Instant runoff voting, at its
most base level, involves ranking candidates on a ballot in order of
preference so that, in the event no one receives a clear majority, the
candidate receiving the fewest "number one" votes is dropped from
the ballot and everyone who gave those "number one" votes has their
"number two" votes applied – and on down the line until someone
receives a majority of the votes. Fairly simple and straightforward,
no? So why does Mr. Cilek think Minneapolis residents are too addlepated,
inbred, and generally too fucking dumb to understand the process?

In fact, to help illustrate
just how close the average Minneapolis resident’s mental capacity
is to that of Jessica Simpson, the Minnesota Voters Alliance engaged
in a highly scientific survey to demonstrate that Minneapolis voters
didn’t even understand what they were voting for last year and just
filled in the pretty circle on the ballot. Mr. Cilek’s flunkies talked
to "about 300 people" and found less than three voters who could
explain the instant runoff system. Of course, it’s entirely possibly
the survey was taken at a Sigma Chi fraternity party on the U campus
(keg stands are really an underutilized opportunity to take the pulse
of the community), or while canvassing the city’s finer gentlemen’s
clubs (I’ve heard the dancers at Sinners are particularly well informed, though
the ones at Schiek’s have fascinating opinions on farm subsidies)

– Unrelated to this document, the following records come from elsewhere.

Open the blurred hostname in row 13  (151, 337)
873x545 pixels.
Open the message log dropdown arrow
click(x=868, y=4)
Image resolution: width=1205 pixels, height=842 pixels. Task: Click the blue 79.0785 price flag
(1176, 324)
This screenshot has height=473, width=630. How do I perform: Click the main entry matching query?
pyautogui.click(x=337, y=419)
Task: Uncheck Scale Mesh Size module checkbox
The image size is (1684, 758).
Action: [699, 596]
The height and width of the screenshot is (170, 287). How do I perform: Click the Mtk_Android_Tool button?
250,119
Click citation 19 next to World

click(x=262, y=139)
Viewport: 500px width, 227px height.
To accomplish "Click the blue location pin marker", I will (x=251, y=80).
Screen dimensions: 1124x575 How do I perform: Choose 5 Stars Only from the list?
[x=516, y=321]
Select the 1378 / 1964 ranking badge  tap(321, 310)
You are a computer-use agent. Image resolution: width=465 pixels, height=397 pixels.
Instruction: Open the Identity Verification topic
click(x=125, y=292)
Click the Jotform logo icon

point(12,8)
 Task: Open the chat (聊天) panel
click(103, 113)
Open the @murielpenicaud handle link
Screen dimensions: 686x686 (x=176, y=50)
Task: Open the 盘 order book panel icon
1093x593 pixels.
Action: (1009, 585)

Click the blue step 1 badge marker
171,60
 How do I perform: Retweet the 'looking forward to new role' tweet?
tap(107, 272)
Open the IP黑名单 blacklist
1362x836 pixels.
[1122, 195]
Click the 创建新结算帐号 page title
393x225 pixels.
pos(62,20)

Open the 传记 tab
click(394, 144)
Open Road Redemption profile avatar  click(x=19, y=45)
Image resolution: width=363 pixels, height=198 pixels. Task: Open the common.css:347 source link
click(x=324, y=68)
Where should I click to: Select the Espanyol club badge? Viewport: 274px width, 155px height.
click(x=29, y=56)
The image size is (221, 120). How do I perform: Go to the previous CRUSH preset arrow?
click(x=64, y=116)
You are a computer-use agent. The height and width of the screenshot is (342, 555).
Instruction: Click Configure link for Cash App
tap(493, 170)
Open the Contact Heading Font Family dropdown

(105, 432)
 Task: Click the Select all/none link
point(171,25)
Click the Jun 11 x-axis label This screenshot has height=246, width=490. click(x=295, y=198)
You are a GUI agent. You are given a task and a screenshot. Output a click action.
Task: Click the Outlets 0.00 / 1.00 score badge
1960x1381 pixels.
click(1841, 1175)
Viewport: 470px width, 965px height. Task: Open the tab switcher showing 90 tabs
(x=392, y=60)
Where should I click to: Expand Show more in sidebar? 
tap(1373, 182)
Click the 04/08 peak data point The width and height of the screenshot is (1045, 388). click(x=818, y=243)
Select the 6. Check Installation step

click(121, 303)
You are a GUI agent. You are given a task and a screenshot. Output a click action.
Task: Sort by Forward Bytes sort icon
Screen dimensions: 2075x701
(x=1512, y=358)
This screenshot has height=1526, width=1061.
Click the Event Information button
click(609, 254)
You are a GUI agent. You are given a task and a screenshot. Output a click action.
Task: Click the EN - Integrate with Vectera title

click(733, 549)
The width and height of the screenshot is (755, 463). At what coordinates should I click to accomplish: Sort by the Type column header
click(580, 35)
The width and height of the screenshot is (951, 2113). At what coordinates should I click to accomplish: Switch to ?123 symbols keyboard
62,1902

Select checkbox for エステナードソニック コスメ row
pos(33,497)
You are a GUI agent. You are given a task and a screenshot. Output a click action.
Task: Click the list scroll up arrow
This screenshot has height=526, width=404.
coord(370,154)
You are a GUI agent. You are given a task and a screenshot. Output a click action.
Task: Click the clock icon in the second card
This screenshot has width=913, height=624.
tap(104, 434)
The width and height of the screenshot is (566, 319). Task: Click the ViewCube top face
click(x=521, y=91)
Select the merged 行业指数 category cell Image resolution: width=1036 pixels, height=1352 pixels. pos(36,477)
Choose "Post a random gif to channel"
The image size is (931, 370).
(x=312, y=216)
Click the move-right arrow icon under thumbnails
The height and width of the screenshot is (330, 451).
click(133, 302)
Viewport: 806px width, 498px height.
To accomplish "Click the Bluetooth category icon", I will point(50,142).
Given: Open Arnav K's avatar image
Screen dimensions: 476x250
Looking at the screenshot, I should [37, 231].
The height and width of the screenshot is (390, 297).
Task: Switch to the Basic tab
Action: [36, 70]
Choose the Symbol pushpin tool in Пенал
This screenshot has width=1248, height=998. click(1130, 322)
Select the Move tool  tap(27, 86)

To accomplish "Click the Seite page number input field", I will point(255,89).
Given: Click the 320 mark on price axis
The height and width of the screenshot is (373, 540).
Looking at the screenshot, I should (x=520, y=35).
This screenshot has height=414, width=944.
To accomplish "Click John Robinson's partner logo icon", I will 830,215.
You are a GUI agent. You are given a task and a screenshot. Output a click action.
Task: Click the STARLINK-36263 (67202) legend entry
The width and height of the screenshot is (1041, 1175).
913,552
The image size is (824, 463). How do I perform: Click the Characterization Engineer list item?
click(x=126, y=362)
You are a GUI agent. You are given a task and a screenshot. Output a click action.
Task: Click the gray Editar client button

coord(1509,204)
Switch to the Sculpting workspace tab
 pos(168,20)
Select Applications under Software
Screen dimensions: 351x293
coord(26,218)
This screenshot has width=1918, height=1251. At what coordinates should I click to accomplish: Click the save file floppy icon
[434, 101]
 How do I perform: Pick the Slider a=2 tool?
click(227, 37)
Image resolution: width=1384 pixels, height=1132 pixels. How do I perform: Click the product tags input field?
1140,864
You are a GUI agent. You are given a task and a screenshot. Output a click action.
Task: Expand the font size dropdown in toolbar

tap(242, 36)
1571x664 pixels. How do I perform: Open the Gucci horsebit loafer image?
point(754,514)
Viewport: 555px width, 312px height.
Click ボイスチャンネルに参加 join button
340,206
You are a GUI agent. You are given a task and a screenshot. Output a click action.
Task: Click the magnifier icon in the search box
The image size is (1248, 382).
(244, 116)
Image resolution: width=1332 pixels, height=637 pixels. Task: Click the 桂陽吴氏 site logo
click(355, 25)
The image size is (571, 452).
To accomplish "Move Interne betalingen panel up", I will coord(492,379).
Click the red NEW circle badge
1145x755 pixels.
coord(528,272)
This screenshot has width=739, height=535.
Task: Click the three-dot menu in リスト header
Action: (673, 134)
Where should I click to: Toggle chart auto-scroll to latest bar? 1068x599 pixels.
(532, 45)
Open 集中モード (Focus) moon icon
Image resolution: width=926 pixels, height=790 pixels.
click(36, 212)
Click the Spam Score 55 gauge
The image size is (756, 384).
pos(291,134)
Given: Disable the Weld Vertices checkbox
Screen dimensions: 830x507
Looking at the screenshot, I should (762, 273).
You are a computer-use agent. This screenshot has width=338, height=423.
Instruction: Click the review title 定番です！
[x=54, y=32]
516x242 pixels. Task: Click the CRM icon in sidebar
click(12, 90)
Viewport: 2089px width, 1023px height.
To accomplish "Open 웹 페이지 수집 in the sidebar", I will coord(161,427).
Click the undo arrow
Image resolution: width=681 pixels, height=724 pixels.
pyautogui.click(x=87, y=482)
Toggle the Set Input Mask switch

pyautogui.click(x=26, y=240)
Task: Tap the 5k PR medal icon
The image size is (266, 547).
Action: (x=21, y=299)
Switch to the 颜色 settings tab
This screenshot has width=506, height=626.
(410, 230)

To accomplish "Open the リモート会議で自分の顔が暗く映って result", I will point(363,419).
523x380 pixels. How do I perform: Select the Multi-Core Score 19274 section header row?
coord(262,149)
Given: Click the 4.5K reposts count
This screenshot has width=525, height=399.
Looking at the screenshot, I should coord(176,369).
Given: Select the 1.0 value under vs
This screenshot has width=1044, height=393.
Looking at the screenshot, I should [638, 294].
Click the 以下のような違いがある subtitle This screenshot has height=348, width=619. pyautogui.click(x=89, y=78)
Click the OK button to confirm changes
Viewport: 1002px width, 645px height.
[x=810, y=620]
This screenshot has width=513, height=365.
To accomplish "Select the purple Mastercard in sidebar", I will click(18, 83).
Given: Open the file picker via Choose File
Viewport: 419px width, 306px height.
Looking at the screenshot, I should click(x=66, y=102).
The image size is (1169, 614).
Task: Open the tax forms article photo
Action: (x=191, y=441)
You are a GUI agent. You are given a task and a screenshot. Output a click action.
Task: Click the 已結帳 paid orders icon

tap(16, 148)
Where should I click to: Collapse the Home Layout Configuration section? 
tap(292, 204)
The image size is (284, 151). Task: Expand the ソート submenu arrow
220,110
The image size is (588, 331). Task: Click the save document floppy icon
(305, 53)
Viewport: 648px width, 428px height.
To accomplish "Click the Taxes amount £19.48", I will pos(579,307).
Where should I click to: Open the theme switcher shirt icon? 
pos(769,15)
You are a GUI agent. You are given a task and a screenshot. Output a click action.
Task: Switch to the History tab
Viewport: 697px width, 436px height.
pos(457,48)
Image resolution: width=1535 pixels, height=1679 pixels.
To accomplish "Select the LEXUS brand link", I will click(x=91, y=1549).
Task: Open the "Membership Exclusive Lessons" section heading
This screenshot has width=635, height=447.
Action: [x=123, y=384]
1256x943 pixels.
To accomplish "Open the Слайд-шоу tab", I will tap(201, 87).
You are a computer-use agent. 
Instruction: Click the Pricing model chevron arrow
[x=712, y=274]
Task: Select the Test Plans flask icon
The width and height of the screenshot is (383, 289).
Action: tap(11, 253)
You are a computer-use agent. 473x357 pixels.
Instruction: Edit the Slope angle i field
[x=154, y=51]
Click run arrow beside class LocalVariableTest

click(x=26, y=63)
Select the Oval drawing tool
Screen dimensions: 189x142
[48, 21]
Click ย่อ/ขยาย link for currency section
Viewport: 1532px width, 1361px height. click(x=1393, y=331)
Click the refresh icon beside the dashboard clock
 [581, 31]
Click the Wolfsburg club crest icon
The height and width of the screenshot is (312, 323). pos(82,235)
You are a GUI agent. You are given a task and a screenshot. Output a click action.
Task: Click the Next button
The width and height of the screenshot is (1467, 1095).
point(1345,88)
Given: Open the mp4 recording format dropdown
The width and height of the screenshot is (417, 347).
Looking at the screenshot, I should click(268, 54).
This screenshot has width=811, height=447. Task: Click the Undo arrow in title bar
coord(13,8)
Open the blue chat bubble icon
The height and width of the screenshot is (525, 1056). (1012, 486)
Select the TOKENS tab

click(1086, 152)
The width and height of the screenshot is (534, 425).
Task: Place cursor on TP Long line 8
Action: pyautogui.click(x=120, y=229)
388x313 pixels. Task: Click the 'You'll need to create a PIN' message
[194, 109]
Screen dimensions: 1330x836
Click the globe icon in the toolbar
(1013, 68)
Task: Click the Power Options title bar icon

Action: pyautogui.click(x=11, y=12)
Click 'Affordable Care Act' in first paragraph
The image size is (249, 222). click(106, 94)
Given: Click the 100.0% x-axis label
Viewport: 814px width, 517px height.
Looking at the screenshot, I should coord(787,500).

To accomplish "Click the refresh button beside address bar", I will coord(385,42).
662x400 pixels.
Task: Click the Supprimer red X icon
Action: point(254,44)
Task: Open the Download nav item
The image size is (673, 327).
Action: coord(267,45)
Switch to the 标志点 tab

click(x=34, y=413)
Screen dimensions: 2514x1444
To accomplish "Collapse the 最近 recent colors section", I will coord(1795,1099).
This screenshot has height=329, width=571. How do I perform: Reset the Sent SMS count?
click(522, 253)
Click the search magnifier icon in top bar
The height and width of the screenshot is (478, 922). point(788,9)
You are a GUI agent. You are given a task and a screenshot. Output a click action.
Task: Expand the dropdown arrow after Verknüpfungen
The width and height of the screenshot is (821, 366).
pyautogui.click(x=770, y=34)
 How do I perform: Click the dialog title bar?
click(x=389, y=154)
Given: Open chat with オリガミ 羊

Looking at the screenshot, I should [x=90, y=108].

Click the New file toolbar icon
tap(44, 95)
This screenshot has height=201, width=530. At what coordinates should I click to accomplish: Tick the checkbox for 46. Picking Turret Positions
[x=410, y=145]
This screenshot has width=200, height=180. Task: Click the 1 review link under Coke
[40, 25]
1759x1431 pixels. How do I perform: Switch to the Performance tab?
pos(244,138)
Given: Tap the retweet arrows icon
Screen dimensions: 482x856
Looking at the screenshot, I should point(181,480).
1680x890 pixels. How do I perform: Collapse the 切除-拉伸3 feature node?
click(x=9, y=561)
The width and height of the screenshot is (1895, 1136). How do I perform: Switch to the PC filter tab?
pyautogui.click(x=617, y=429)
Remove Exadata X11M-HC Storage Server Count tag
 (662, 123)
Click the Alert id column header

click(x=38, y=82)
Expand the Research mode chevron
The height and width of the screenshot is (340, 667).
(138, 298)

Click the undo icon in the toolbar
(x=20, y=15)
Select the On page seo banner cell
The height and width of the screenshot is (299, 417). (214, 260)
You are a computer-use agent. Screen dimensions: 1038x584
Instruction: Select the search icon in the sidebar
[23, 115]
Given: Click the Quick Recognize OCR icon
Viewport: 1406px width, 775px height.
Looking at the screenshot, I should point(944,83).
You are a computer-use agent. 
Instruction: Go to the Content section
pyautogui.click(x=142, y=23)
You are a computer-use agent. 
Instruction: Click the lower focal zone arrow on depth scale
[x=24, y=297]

– but we may never know, since there’s no published methodology,
or even official results. We’re just expected to take the Alliance’s
word for it – non-partisan political organizations being so credible
these days. Plus, to put it bluntly – I have no damn clue exactly
how my TV works, but I manage to tune in to Robot Chicken just fine. And I’ve got news for
you…Seth Green is a
fucked up little man
.

Of course, the stultifying
idiocy endemic to Minneapolis isn’t the only reason the Alliance opposes
instant runoff voting. It’s unconstitutional and disenfranchises voters!
I’m not a constitutional scholar, or even a Talmudic one, but I can’t
really see how a system used by all sorts of countries that have managed
to figure out the whole affordable health care thing, and even a few
states right here in the good ol’ U.S. of A. that don’t seem to
feel that it violates the whole "one person, one vote" concept.
And as for disenfranchising people? I, and most other political analysts,
fail to see how giving people the opportunity to vote for the candidate
that best matches their ideology, be it Republican, Democrat, or cannibalistic
anarcho-syndicalist, without feeling as if they’ll be wasting their
vote. So Mr. Cilek response is to use his angry monkey style– that is, throwing a whole bunch
of shit against the wall in the hopes that some of it sticks. This is
not to be confused with tiger style, crane style, or the ever popular doggy style.